Both companies are looking to these combos to help boost sales amid unprecedented pressure on their pricing in the U.S. Analysts have said that the market for such GLP-1/insulin combo drugs could be worth $6 billion or more, and they’ve pegged Xultophy as a $1.2 billion drug by 2021, and Soliqua at up to $960 million by 2022.

Billion-dollar sales would be welcome. Novo, which focuses almost exclusively on diabetes, and Sanofi, whose diabetes franchise has historically been the company’s top performer, have both suffered formulary exclusions from some payers and forced discounts from others. They’ve cut their financial guidance, their shares have suffered, and their executives are contending with investors eager for a resurgence, so much so that Novo, which has historically shied away from business development, now says it’s considering augmenting its lineup via dealmaking.

Sanofi’s Soliqua combines the French drugmaker’s recently approved GLP-1 drug Adlyxin with its basal insulin Lantus, which has long dominated that field—and delivered $7 billion to its top line last year. Novo’s marries its GLP-1 blockbuster Victoza, which remains the market share leader in the class despite new competition from Eli Lilly’s weekly injection Trulicity, and its recently FDA-approved basal insulin Tresiba, a follow-up to its big-selling basal insulin Levemir.

In addition to the usual launch challenges—physician uptake, patient awareness—Xultophy and Soliqua will face the same hurdles now slowing down the companies’ other products. The convenience of combination dosing isn’t enough for some payers to move these new products onto their formularies; the more aggressive negotiators, such as CVS Health and Express Scripts, have been reluctant to adopt some two-in-one meds. At the least, top payers will be looking for discounts and rebates in exchange for formulary positioning.

The upshot? Analysts believe both launches will be slow.

Bernstein analyst Ronny Gal has said Xultophy could be a “best” product for diabetes. But he also sees pricing as an obstacle, because Victoza is already pricier than insulin alone.
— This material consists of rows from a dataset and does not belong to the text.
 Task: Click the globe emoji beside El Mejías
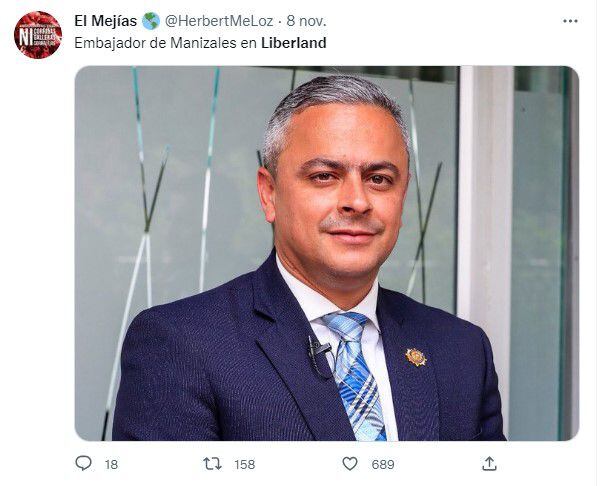click(x=150, y=20)
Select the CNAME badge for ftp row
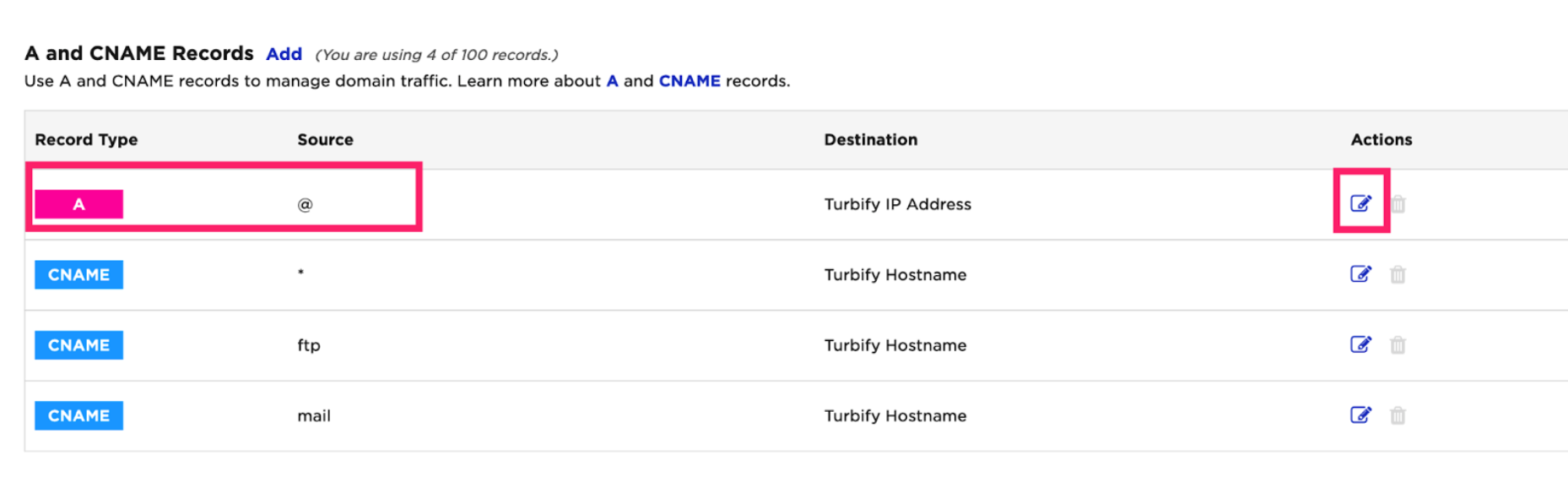 78,345

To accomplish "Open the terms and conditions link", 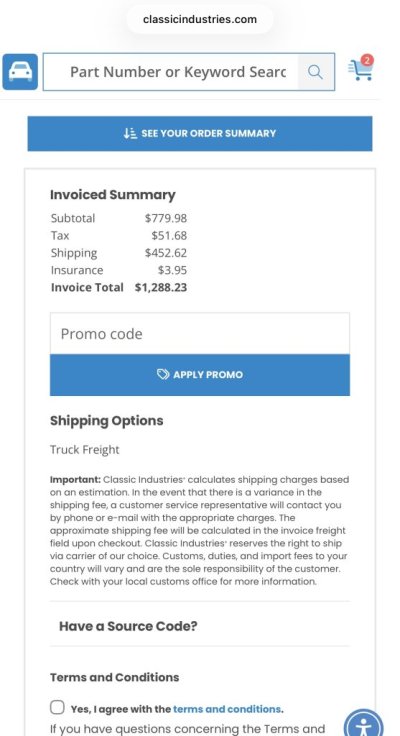I will click(x=227, y=709).
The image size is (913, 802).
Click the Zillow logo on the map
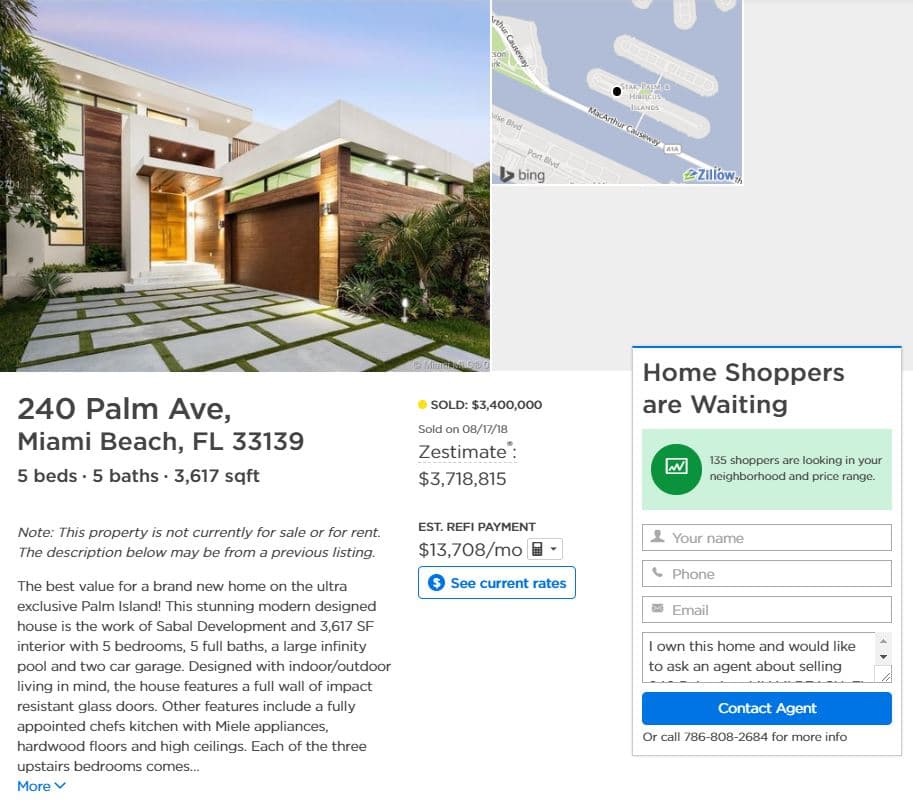[710, 174]
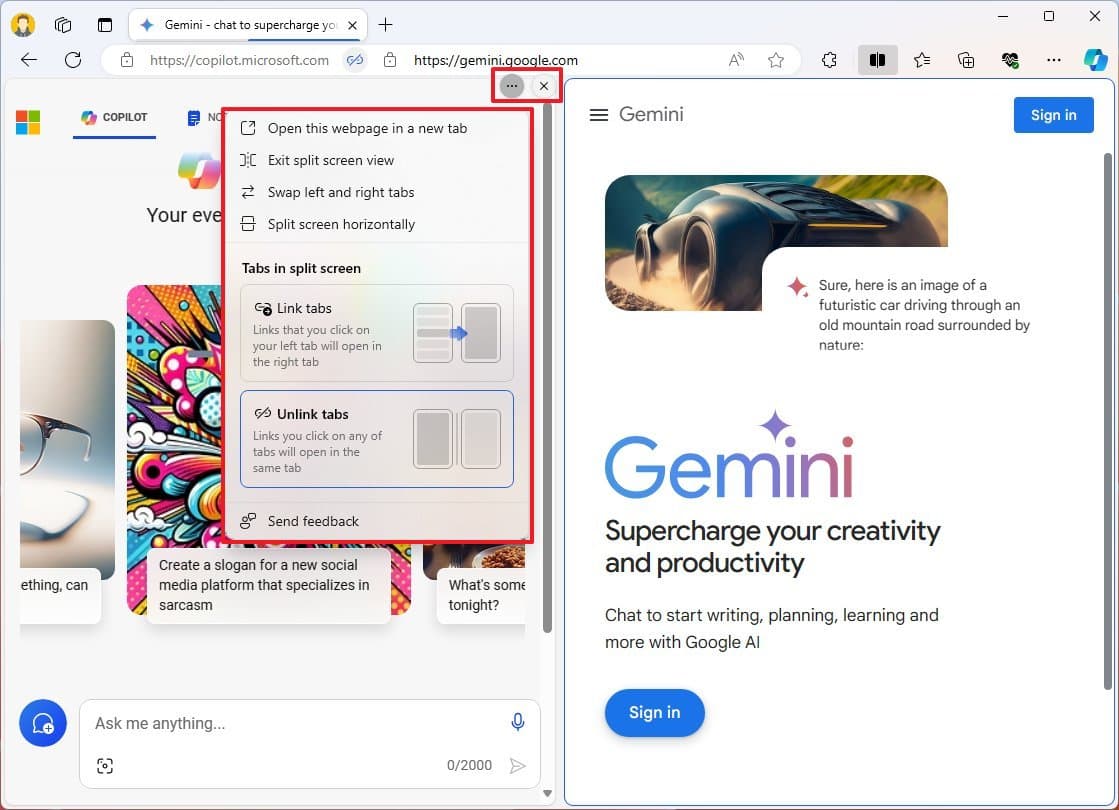Open the Copilot icon in Edge toolbar
This screenshot has width=1119, height=810.
pos(1096,60)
Bernstein expects Novo to price the combo product at $25 to $30 per day, at least $9 more than an insulin regimen, he said. “Payers will find Xultophy expensive,” Gal stated bluntly in a note to investors earlier this year.

Sanofi’s upfront promise of a discount might offer Soliqua an advantage. The French drugmaker has a particular consideration—the forthcoming Lantus biosim, Basaglar—that could affect its pricing choices, he noted. The company could “primarily view the drug as a protection mechanism for Lantus and will price it at modest price increase to the single agent Lantus, creating pricing pressure on the category,” Gal said.

Novo’s Xultophy had been tipped as more likely to win the better label, partly because Novo tested the drug specifically in patients whose blood sugar wasn’t well controlled on GLP-1 drugs. Sanofi’s product hasn’t yet undergone the same test, though the French drugmaker does plan a similar study.

Xultophy has another data edge to tout as well. Victoza has put up outcomes data showing it can reduce the risk of heart complications, including heart attack and cardiac death. Sanofi’s CV safety trial showed that Soliqua didn’t increase risks, but didn’t reduce them, either.

Editor's note: An incorrect mention saying Tresiba is not on Express Script's 2017 formulary was removed and a typographical error in this story was corrected.